In his Budget speech, the Finance Minister announced that Sebi (Securities and Exchange Board of India) may mandate large corporates to meet about one-fourth of their financing needs from the bond market. Ashu Suyash, MD and CEO, Crisil told Sandeep Singh that while the move will reduce dependence on banks and create a vibrant market, it will also create room for banks to lend to small and medium enterprises. She also lauded the government’s move to allow insurance and pension money to be invested in “A” rated papers. Edited excerpts:
How do you see the announcement on large corporates to borrow 25 per cent of the borrowing requirement from the bond market?
To make it 25 per cent is significant. It is very good for the issuance side and what will make the issuance to start moving is the interest rate outlook. A number of things have come in together. While RBI released large borrower framework last year, now you have issuance of 25 per cent of debt requirement for listed company universe. The two together send a clear message: a) it will reduce the dependence on banks; b) it will create a vibrant market.

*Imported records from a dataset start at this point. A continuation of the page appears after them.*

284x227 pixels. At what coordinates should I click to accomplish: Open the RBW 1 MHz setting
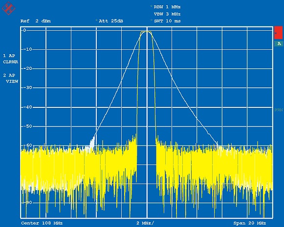pos(167,7)
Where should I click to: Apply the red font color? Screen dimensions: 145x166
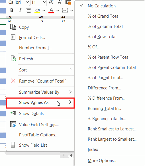[51, 11]
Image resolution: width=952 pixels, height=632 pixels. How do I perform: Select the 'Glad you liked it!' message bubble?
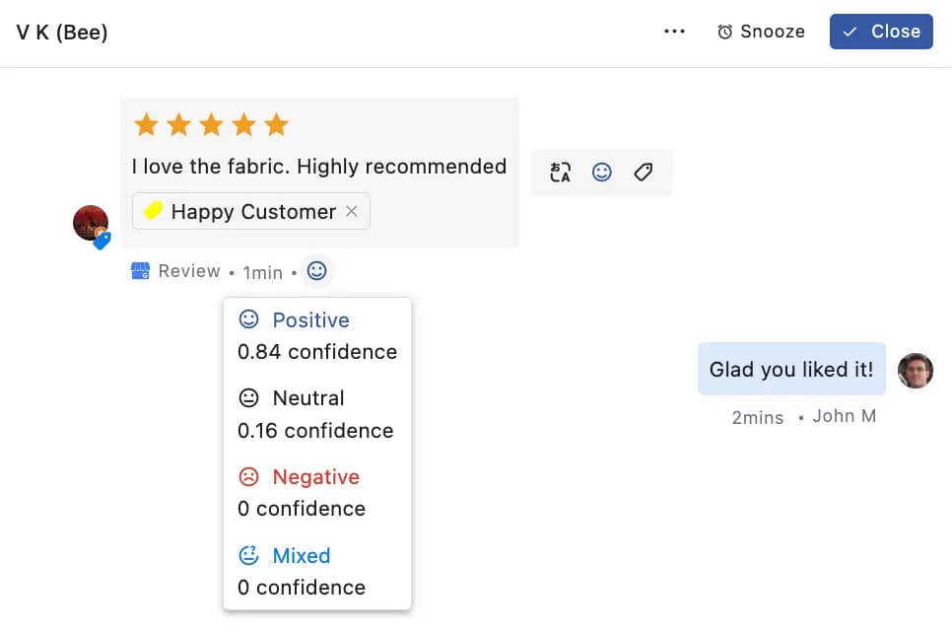click(x=790, y=369)
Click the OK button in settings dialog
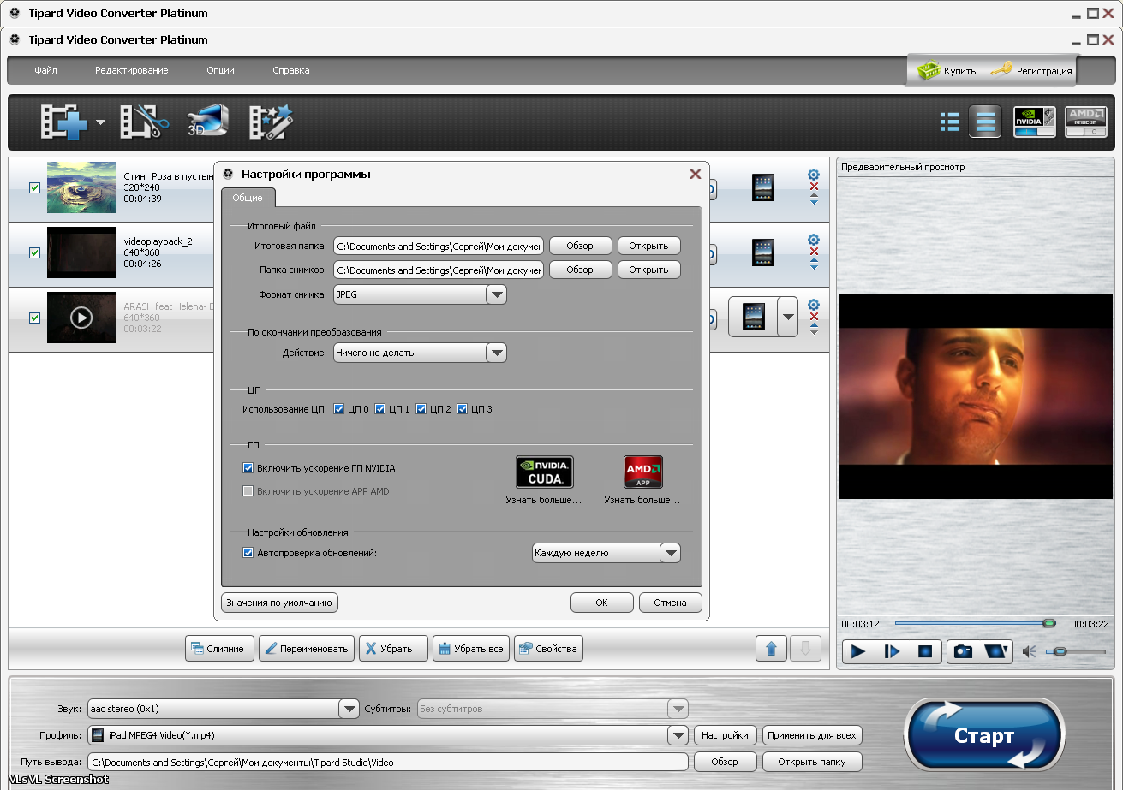The height and width of the screenshot is (790, 1123). tap(601, 603)
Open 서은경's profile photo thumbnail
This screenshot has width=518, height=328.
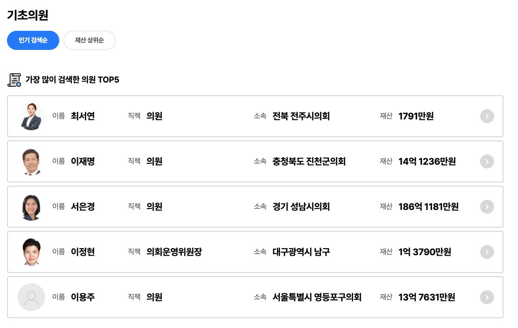point(31,207)
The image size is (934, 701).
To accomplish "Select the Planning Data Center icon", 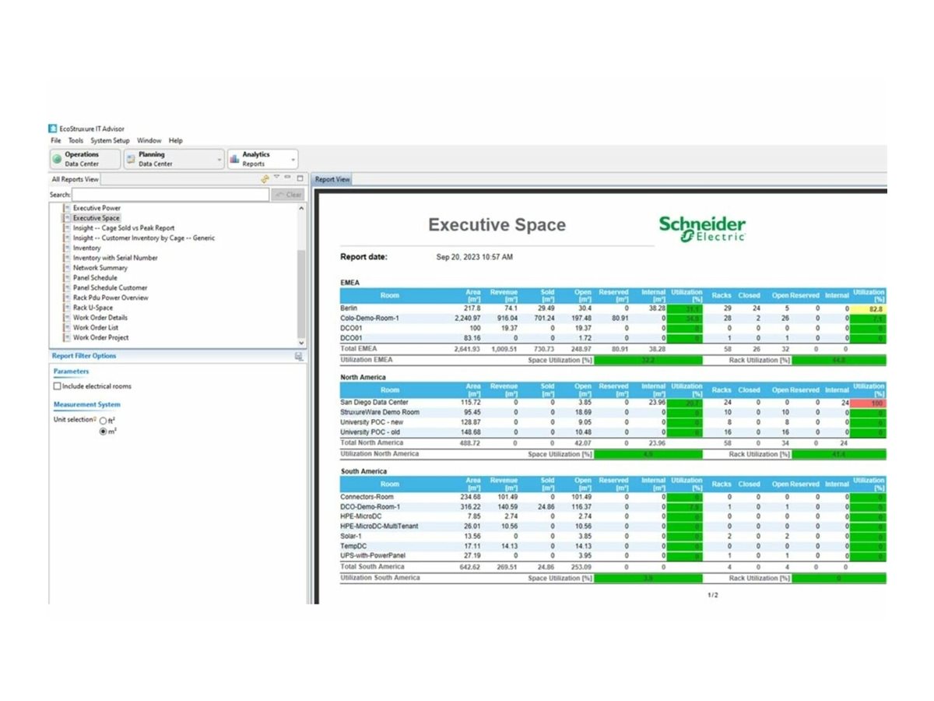I will [129, 158].
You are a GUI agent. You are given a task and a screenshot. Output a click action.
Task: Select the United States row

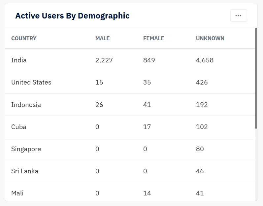click(x=31, y=82)
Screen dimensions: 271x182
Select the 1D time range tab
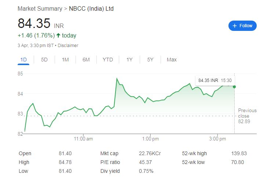tap(23, 60)
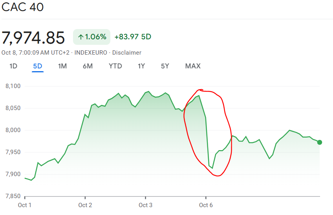Click the 8,100 y-axis label
The height and width of the screenshot is (215, 333).
point(13,86)
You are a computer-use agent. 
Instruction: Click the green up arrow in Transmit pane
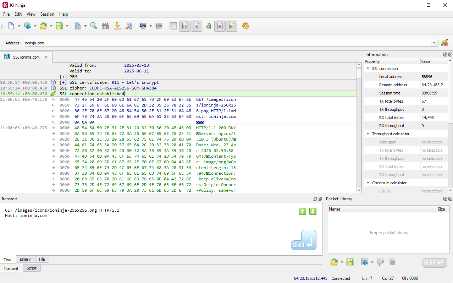[x=302, y=211]
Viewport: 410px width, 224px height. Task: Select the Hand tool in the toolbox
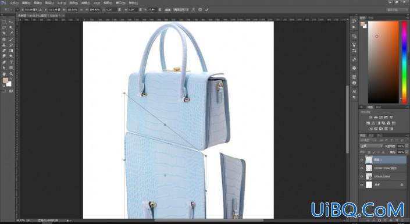(x=4, y=74)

Unless you have regular issuance, you can’t develop a really robust yield curve for corporate bonds, which is there for G-Secs. And frequent issuance will make sure that adequate trading happens. While it will also create room for banks to lend to the SMEs, it will also reduce the impact of one company on a bank’s books.
The government also increased the scope for “A” rated papers. How do you see that?

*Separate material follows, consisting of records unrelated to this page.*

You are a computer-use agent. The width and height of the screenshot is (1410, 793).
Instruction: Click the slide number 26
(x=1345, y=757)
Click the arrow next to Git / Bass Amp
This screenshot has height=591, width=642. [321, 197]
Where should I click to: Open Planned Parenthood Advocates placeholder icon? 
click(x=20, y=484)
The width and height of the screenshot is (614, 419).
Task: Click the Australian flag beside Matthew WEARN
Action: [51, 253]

We have been discussing this with the government in the past. With the government allowing insurance and pension companies to go for “A” rated papers, the threshold for investors will drop at “A” and in our assessment what sits between “A” and “AA(-)” is a very large body of issuers. For the issuers, there will be a cheaper funding source because bond markets are more efficient. So it is a win-win for all. All said and done, it augurs well for financing per se. Financing was too concentrated only in the large ticket. With the country growing and and we remaining attractive for investors, the demand is there. This will unlock room in the long-term pool also because of the threshold being dropped to ‘A’. While the benefits may not come in a year, it has to be seen as a reform continuum.
Crisil recently launched CRISIDEX. How will it benefit the ecosystem?

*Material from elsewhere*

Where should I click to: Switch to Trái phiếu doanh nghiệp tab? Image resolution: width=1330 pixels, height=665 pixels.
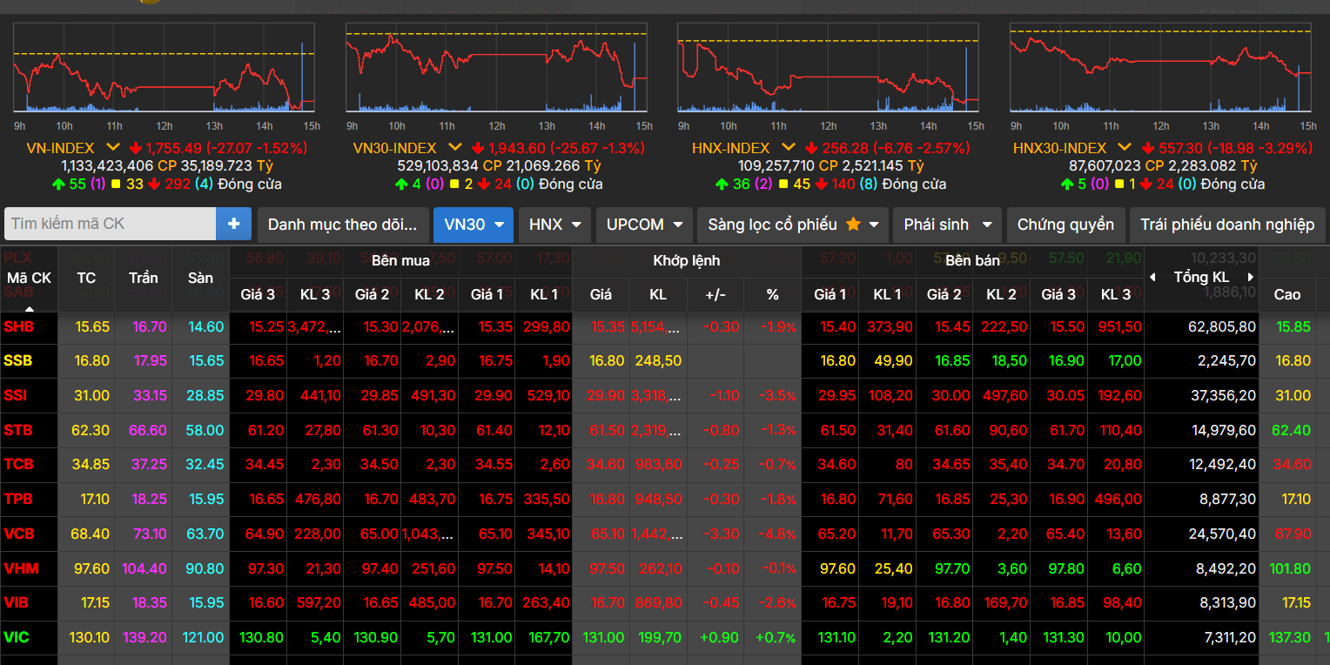coord(1227,225)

Its a sentiment index and it takes into account production data, capacity utilisation, job scenario and sales outlook for the set of companies. With the on-ground survey, this will give a view on whether policy measures implemented are delivering any results or not. Along with SIDBI, we will survey around 1,100 companies at around 700 locations across 220 districts in a bid to provide granular insights on the sector.
Recently we also came up with credit assessment scores for MSEs. While is no proper coverage of small MSEs and this digital platform will connect the whole ecosystem – the MSEs and all lenders such as banks and NBFCs, etc. For anyone whose turnover is less than Rs 10 crore, we do a comprehensive health check and give a credit assessment score. It takes into account the promoters track record, business model, relative financial standing and sectoral development and it acts as a very good assessment tool for lenders.
How do you see the Budget and what’s your view on fiscal slippage?
This Budget has pushed the boundaries on inclusion and plugged some gaps on social security with the announcement around the national health, which is material. By reducing the corporate tax rate for companies with turnover of up to Rs 250 crore, it covered a very large population and it should be seen a progression towards the next step.
While there is a push for inclusion and rural growth, there are two risks — implementation and fiscal consolidation as there is some slippage on the fiscal front. However, I would take some comfort from where the money is going as it has not gone towards subsidies and instead it has gone towards improving productivity, improving jobs and social security.